Variability in synoptic-scale circulation patterns plays an important role in modulating mesoscale meteorology during the climatological summer in the mid-latitudes. Previous research has linked Arctic amplification to alterations in summer synoptic climatology, leading to more extreme weather events in the mid-latitudes. In this study we reconstruct seasonal (JJA) upper-level (500 hPa) atmospheric flow for four geographic locations in the mid-latitudes using an alpine larch (Larix lyallii Parl.) tree ring chronology derived from the Selway-Bitterroot Wilderness of western Montana. Our goal is to assess the long term (~400 year) stability of upper-level flow in order to place the observed trends in a historical context. We found significant relationships between alpine larch tree growth and upper level flow patterns derived from the North American Reanalysis Dataset. Spatial pattern correlations indicate that tree growth increases when meridional flow and zonal flow are strong west (r = 0.504, p = 0.001, n = 37) and north (r = 0.642, p < 0.001, n = 37) of the study site, respectively.

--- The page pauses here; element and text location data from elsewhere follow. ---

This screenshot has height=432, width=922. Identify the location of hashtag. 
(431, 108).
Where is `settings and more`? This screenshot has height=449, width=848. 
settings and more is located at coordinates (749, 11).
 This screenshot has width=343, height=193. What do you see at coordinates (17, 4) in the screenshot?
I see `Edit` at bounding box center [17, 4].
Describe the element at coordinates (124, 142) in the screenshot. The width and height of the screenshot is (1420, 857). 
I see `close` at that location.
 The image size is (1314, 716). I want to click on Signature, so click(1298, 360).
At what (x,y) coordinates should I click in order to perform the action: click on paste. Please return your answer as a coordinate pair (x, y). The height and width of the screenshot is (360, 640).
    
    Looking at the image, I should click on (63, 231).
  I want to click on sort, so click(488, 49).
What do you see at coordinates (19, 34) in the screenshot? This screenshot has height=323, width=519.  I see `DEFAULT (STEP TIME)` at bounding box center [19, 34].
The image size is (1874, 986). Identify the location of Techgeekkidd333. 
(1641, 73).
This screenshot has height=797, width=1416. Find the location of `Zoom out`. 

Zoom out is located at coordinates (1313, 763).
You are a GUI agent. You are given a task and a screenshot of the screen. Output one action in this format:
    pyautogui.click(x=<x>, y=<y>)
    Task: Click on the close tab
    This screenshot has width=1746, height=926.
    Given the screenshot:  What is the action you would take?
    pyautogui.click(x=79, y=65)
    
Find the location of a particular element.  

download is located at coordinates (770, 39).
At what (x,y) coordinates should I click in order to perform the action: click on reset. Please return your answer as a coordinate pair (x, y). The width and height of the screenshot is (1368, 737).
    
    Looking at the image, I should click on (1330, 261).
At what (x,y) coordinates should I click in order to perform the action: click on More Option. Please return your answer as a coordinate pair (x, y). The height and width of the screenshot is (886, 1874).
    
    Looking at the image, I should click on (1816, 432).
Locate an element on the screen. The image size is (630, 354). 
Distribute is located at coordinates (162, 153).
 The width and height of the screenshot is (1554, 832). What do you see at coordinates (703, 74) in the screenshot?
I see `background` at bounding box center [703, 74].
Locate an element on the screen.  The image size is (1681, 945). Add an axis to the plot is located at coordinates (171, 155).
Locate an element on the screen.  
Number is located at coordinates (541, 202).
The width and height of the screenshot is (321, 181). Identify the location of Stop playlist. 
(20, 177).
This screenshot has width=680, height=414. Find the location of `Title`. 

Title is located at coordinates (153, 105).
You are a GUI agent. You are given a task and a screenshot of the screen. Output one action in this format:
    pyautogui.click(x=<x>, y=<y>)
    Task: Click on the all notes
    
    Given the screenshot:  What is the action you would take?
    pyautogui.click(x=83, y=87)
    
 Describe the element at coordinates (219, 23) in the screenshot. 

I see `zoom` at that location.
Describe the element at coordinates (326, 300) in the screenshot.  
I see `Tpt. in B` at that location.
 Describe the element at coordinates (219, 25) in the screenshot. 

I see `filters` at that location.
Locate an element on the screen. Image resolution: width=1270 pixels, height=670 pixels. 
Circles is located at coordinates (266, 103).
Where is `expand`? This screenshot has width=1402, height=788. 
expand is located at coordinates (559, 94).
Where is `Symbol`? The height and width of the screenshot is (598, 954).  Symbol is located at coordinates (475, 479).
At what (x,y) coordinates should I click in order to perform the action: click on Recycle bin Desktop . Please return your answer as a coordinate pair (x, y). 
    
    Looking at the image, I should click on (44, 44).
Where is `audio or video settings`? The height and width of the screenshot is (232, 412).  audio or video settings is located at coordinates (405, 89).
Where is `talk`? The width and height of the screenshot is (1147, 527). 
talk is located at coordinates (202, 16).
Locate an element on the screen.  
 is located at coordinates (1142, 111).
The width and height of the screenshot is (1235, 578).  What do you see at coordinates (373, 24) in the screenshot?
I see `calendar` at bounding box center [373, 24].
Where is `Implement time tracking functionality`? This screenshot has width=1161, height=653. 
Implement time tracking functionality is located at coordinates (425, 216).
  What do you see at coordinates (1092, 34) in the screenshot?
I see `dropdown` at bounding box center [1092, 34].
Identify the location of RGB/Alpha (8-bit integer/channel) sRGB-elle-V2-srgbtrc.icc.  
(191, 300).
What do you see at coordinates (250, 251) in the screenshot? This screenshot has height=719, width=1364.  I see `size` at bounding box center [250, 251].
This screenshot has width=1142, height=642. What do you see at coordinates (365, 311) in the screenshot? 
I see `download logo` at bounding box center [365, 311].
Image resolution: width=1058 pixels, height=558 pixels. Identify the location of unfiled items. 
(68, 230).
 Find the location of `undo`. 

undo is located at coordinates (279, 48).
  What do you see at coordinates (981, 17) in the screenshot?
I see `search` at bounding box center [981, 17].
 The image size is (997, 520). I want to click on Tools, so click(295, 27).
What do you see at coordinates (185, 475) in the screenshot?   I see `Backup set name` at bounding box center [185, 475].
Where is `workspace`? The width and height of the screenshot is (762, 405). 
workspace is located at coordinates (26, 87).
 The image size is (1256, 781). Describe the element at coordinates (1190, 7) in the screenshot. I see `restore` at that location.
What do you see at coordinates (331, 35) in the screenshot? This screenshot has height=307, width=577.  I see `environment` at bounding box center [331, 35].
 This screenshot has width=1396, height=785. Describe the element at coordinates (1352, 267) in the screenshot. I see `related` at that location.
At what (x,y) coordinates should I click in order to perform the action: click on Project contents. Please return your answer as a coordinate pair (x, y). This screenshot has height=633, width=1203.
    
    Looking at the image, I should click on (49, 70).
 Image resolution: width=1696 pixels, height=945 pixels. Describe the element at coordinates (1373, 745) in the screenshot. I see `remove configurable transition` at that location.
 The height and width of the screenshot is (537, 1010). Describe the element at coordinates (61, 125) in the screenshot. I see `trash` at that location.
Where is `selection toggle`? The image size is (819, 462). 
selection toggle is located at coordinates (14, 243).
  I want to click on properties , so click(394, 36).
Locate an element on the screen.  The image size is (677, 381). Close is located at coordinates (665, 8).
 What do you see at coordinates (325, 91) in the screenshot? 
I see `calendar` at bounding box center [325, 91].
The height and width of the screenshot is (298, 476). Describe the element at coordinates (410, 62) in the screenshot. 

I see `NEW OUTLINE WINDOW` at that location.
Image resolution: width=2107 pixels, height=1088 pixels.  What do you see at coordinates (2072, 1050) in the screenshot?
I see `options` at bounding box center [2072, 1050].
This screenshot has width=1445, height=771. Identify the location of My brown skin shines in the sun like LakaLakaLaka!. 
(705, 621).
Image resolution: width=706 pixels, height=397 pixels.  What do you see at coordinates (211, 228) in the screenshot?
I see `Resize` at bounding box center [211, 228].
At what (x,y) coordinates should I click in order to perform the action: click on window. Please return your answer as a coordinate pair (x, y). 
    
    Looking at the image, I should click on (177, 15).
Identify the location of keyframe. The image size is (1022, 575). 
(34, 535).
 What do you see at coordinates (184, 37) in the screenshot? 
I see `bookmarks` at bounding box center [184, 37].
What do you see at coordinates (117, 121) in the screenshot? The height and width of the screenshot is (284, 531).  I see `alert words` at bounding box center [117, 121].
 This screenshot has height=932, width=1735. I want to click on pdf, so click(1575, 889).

Tree growth declines when meridional flow and zonal flow are strong east (r = -0.497, p = 0.001, n = 37) and south (r = -0.584, p < 0.001, n = 37) of the study site, respectively. Using the leave-one-out method, we calibrated and verified our linear regression models between upper-level flow and tree growth. Our 445 year climate reconstructions of 500 hPa flow show that ridging is becoming more intense over time while troughs are declining in intensity.